# READING PASSAGE
====================

As you may know, I’m rediscovering some of my old creativity. For the last few days I’ve been engrossed in drawing, something I hadn’t done in almost 15 years. Picking up the pencil again was like coming home. Drawing is like riding a bike; you never really forget. So I didn’t have to fear losing “it.” It was always there waiting.
As I sketched, other feelings rose to the surface and I found myself becoming crabby and bitchy. (Okay, crabbier and bitchier.) Why was I becoming discombobulated? Finally I realized these were negative feelings from my adolescence and early adulthood. I frequently sketched during this time and the feelings became associated with drawing. (If you’ve been keeping up with my psyche trio and Winston, you expect that Jada thought “more fodder for Dr. G!” Jodi groaned, and Quiet One was quiet. Winston cocked his head in interest but I drugged him.) I know right away the answer is to associate new positive feelings for the bad ones. But the biggest issue is all about letting go.
It occurred to me that although this blog’s focus has been about rediscovering my creativity, it’s been necessary to get through obstacles blocking that creativity. I was wary about starting a blog because I was afraid I wouldn’t have anything to say. Writing frustrated me because the words wouldn’t flow and I worried they wouldn’t ever. I feared I’d lost the talent to draw. I had trepidation journeying to a foreign country because I was scared to be all alone for the first time. All of these were unnecessary fears because when I determined to move ahead, I saw none of them were true. I didn’t have to push or crush or shatter these fears to get around them; all I had to do was let go.
So this journey has also involves discarding old preconceptions of the way I was and the way I am now. The more I let go of the way I was, the more I can see the possibilities, the potential, the rising creativity now. This might seem a “Duh!” moment. Twenty years ago, I paid a therapist a lot of money to tell me this. But as we know, Dear Reader, what is intellectually obvious never sinks in until the mind is ready to accept it.
I’m on a bigger journey than I originally anticipated at the beginning of this blog. As I let go of old issues, I wonder what will unfold. I don’t forsee becoming the next Picasso with some Zora Neale Hurston on the side, but I do hope to one day “fully realize my potential” as motivational speakers love to say. If I don’t, hopefully there will be some more nice stories, drawings and travelogues in the mix.

====================

# PROVIDED MATERIAL
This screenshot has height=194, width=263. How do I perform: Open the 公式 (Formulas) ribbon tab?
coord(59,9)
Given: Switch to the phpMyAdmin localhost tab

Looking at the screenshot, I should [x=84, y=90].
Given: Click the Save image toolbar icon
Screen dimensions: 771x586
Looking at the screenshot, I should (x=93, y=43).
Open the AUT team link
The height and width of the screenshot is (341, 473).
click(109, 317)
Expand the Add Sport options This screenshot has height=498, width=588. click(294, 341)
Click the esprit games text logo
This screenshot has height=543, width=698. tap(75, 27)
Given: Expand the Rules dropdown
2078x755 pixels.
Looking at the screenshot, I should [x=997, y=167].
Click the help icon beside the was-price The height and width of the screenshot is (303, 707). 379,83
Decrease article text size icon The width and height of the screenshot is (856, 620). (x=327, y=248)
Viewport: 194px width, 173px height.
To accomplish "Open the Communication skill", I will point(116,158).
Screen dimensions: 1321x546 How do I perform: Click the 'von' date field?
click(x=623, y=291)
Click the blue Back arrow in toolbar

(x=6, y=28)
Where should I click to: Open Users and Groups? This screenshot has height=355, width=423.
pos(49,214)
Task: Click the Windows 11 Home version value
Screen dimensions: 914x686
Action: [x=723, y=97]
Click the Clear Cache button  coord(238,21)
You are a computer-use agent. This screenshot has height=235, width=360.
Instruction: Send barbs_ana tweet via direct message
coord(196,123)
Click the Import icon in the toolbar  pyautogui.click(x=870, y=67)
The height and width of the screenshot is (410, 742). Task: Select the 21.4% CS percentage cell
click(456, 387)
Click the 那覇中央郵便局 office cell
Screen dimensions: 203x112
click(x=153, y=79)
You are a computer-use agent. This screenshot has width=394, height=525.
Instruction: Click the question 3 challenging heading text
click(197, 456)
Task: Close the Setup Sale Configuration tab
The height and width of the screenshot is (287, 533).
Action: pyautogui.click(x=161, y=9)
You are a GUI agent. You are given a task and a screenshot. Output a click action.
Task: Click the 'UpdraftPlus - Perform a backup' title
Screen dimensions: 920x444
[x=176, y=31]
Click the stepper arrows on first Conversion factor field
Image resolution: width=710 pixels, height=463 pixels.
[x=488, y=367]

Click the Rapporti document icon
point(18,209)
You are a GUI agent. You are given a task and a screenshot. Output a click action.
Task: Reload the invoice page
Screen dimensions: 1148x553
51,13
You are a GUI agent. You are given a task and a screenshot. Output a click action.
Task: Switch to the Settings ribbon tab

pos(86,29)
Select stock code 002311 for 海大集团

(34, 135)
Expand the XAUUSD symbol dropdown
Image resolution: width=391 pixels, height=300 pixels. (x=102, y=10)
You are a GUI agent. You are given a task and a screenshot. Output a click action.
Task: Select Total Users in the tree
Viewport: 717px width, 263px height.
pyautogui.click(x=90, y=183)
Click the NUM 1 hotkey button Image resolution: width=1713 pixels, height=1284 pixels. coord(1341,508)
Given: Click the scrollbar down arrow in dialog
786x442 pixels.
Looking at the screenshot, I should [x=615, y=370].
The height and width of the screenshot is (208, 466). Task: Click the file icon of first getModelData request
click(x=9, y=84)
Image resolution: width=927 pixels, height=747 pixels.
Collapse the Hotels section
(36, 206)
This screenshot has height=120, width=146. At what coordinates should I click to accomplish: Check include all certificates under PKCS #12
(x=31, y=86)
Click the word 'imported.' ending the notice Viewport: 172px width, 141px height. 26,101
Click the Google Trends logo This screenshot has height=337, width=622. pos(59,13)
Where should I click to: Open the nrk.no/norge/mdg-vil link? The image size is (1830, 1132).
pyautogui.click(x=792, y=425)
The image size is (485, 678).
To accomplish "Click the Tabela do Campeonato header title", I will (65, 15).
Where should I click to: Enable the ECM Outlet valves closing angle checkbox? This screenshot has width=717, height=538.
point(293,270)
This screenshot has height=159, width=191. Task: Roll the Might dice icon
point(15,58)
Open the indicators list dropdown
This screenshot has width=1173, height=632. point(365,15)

====================

# TASK
Swap "crabby" for "grumpy" in the blog post between "As I sketched, other" and "about letting go.", inclusive, and write out that passage. Work only from the blog post.

# RESULT OF THE EXERCISE
As I sketched, other feelings rose to the surface and I found myself becoming grumpy and bitchy. (Okay, crabbier and bitchier.) Why was I becoming discombobulated? Finally I realized these were negative feelings from my adolescence and early adulthood. I frequently sketched during this time and the feelings became associated with drawing. (If you’ve been keeping up with my psyche trio and Winston, you expect that Jada thought “more fodder for Dr. G!” Jodi groaned, and Quiet One was quiet. Winston cocked his head in interest but I drugged him.) I know right away the answer is to associate new positive feelings for the bad ones. But the biggest issue is all about letting go.